State Bank of Pakistan (SBP) Governor Jameel Ahmad on Thursday said the country’s economy was projected to grow between 3.75% and 4.75% in FY26, signalling a gradual recovery amid improving macroeconomic indicators.
The central bank chief’s remarks came during the Agricultural Credit Advisory Committee (ACAC) meeting held to review the performance of agricultural loans.
SBP chief reiterated that Pakistan had regained macroeconomic stability and was moving towards sustainable growth.
GDP growth in the first quarter of FY26 was 3.7%; the full-year estimate is 3.75 to 4.75%, according to SBP chief. Meanwhile, general inflation decreased to 5.8% in January 2026.
A record amount of Rs2.58 trillion in agricultural loans was disbursed in FY25, an increase of 16% year-on-year, said Ahmad.
Meanwhile, agri loans worth Rs1,412 billion were disbursed in the first half of FY26, whereas the number of borrowers increased to 2.97 million, he added.
Governor SBP emphasised the use of the Zarkhez-e scheme to increase access to agricultural loans.
The SBP ACAC considered the promotion of electronic warehouse reset financing to increase post-harvest liquidity. Electronic warehouse reset financing aims to reduce forced sales of crops and strengthen agricultural market linkages.

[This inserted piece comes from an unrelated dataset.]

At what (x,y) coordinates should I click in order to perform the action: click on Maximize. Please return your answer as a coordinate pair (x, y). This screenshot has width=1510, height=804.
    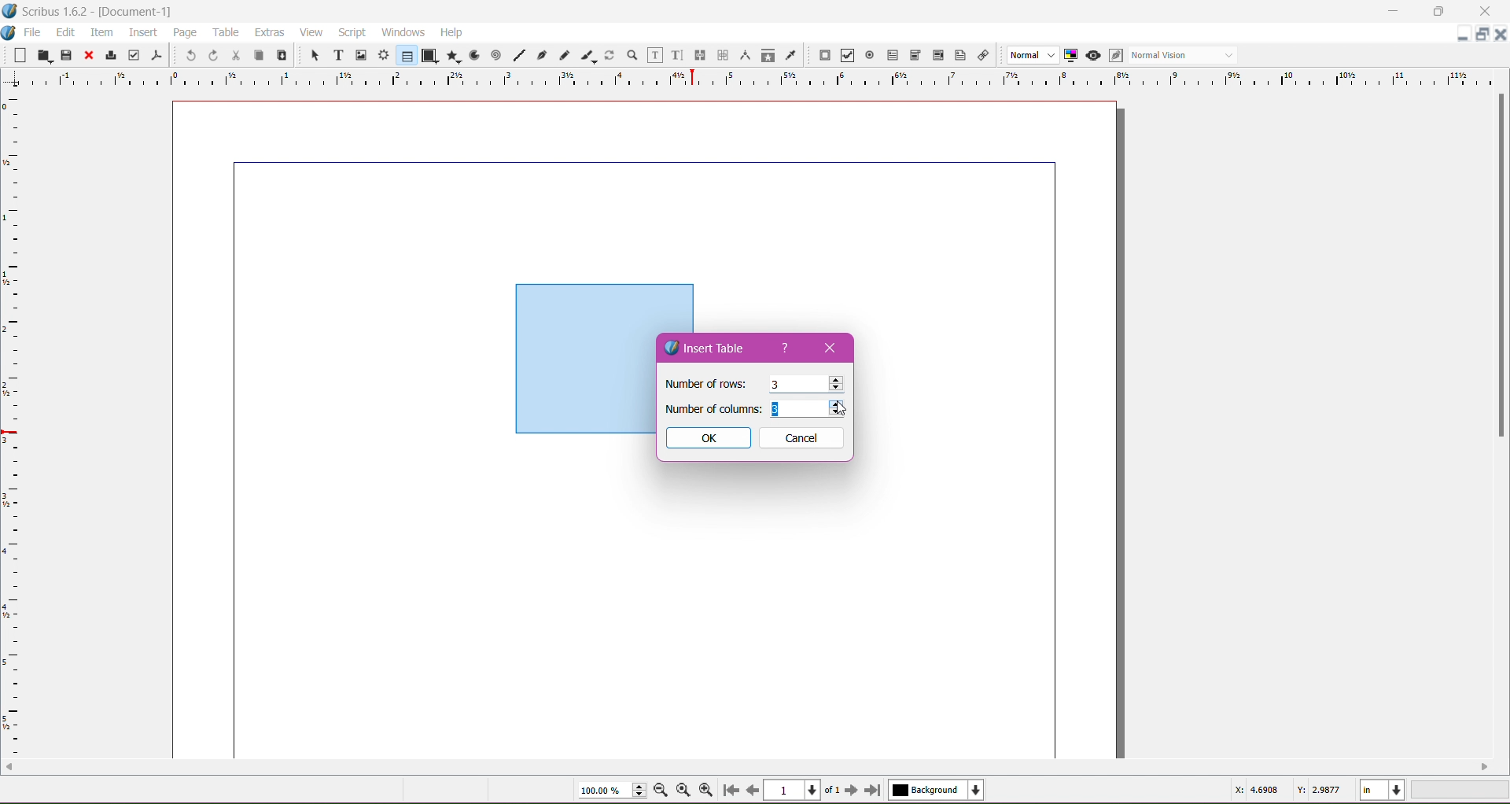
    Looking at the image, I should click on (1439, 11).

The governor underscored that agriculture remained critical for improving farm productivity, supporting rural livelihoods, and ensuring food security.

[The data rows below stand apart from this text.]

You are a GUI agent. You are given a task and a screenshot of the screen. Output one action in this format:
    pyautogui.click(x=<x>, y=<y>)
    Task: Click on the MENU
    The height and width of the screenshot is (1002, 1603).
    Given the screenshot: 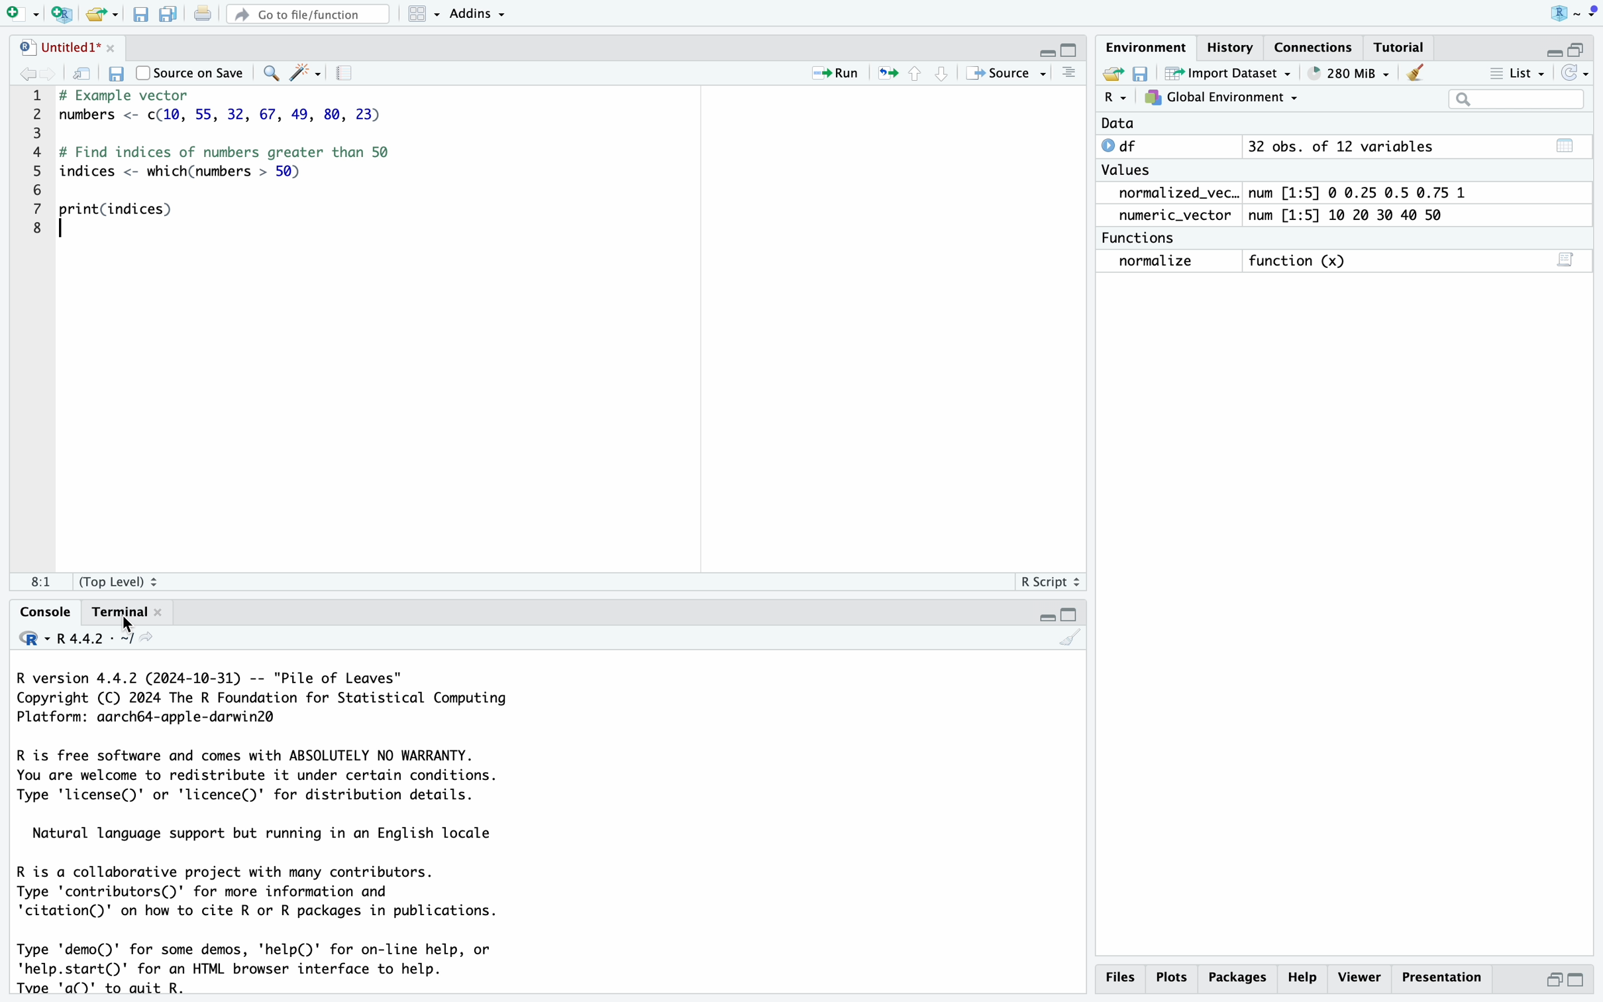 What is the action you would take?
    pyautogui.click(x=1072, y=77)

He emphasised the need to strengthen agricultural financial intermediation to support value addition, market linkages, and sustainable growth in the sector.
To accelerate borrower expansion, particularly among small farmers in the underserved and unserved areas, Jameel urged banks to fully leverage SBP’s initiatives, including the Risk Coverage Scheme for Small Farmers and Underserved Areas and Zarkheze, SBP’s flagship digital platform for agricultural lending.
The ACAC reviewed progress under Zarkheze, which represents a major step towards the digital transformation of agricultural credit delivery in Pakistan.
Earlier, Jameel, in a written response to Reuters, said that financial conditions had eased significantly following a cumulative 1,150-basis-point cut in the policy rate since June 2024, and that the full impact was still feeding through.
This, he said, was supporting growth while preserving price and economic stability.
The central bank last month held its benchmark rate at 10.5%, defying expectations for a cut. The divergence with the IMF comes at a delicate moment for Pakistan, which is emerging from a balance-of-payments crisis under a $7 billion IMF programme.